We seem to be getting a little respite here at 9AM, but she doesn't stop for long. 

Last night was cooler than the past few, so I don't think it was heat. Flies have been fairly moderate, but not active at 4AM, although at 4:15AM she was scratching her back under some low hanging oak branches. I have not seen her do this sense.

The only things I can think of are: The 3 month old calf is not nursing enough - would he be weening himself already? Could she be cycling and we need to AI today? What other possibilities could there be for her discomfort or concern?

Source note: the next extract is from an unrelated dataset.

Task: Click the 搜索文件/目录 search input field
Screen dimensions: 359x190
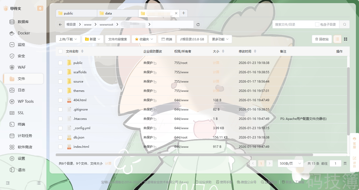Action: pos(293,25)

Any and all thoughts here would be greatly appreciated.


----------



## cowkeeper (Feb 17, 2007)

If there is plenty of food and water, and the calf is nearby, then she is probably coming into heat. Make sure that the calf IS nursing, because if the calf is "off" and not wanting to nurse, that will cause the cow to bawl as she knows something is wrong. Unlikely a three month old would be weaning itself - is her udder fuller than usual? If coming into heat, her inside of vulva will be pinker rather than a pale salmon color, she will have some clear slime, and (if no other cows are available) she might start 'chinning' or attempting to ride the calf. She will also be more restless, pacing, looking for a bull.ck


----------



## ksfarmer (Apr 28, 2007)

DenMacII said:


> Good Morning All,
> 
> At about 4AM our cow started bellowing.
> 
> ...


I would guess this is the problem. Are they alone? Were any other cattle nearby where they were before? Probably jus the change in pasture, she may be feeling lost. Possibly going into heat tho.


----------



## DenMacII (Aug 16, 2008)

We have three total head - the cow, her calf, and a 16 month old steer. They are moved together and have been in this pasture several times - about every 6 weeks.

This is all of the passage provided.